- Genre: Air show
- Venue: Gillespie Field
- Location: El Cajon, California
- Country: United States
- Organized by: Commemorative Air Force

= AirShow San Diego =

AirShow San Diego (formerly Wings over Gillespie) was an air show usually held during the first weekend of June at Gillespie Field in El Cajon, California. It was conducted by the San Diego wing (Air Group One) of the Commemorative Air Force. It is a regular stop for many "warbirds" that make the airshow circuit each year, including the CAF's B-17 Flying Fortress Sentimental Journey. In recent years the air show has shown a larger number of flying demonstrations at what was at one time a mostly static air show.

The annual airshow had been cancelled since 2016 due to rising costs of putting on such an event. There are still many "warbirds" that fly in and out of Gillespie every week, however there is no permanent schedule for these flights.

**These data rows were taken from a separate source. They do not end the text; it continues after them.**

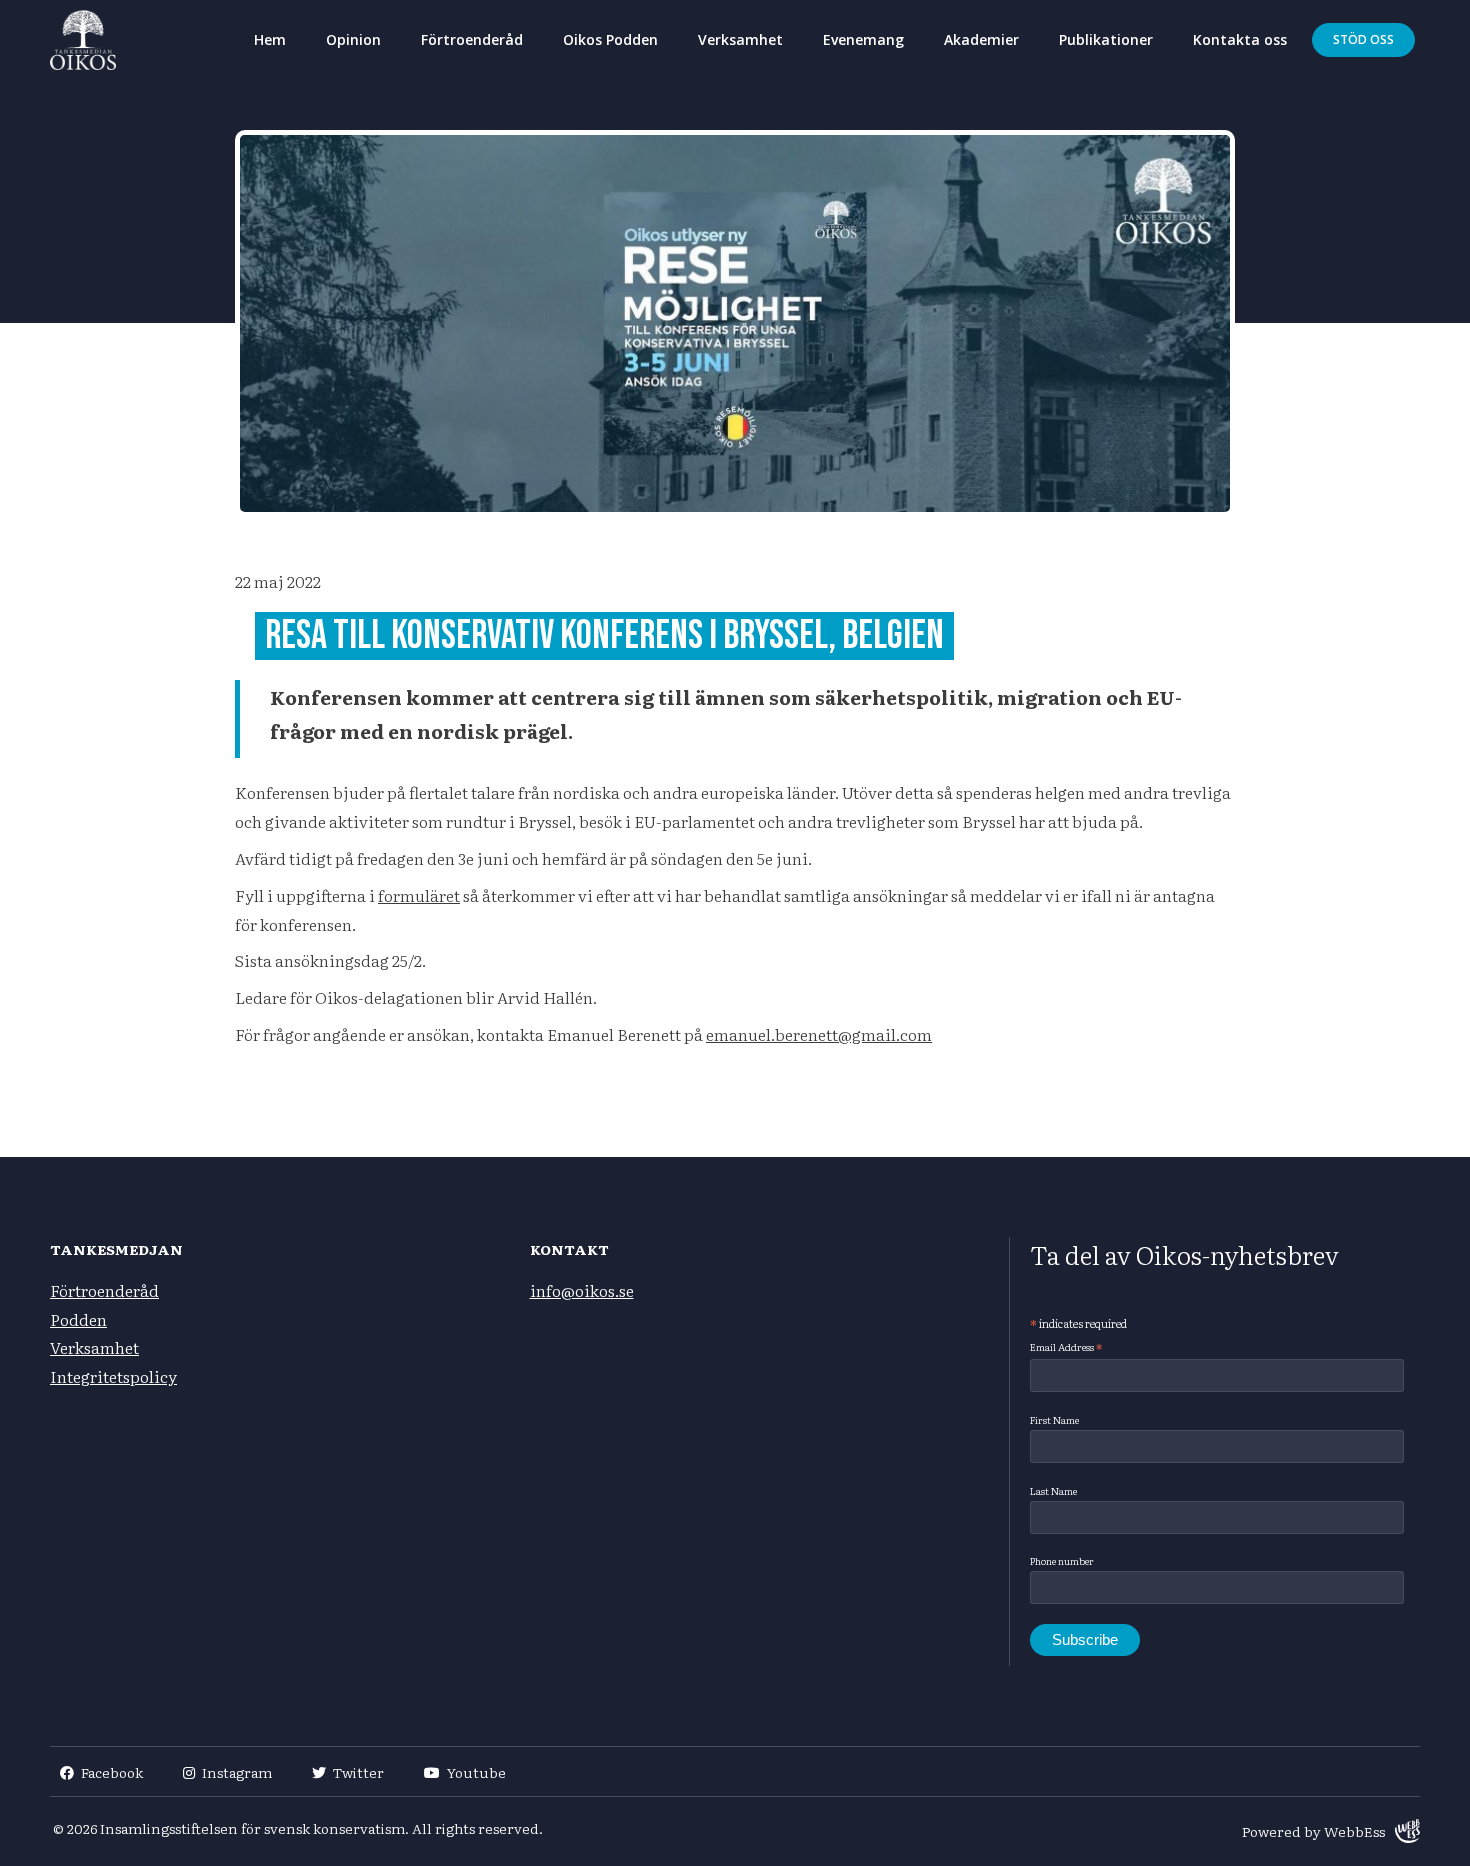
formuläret (419, 895)
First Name (1054, 1419)
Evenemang (863, 39)
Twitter (358, 1772)
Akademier (981, 39)
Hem (270, 39)
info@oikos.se (582, 1290)
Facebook (112, 1772)
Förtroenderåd (472, 39)
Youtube (476, 1772)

| Soviet Yakovlev Yak-9UM at eighth annual Wings over Gillespie | B-25 Mitchell | Cockpit of a V-22 Osprey at the 2012 airshow | Grumman TBF Avenger on the tarmac at the 2012 airshow |

Gillespie Field is also the home of the San Diego Air & Space Museum Gillespie Field Annex. Housing their restoration department and auxiliary display of their extended collection of military aircraft and Atlas ICBM missile.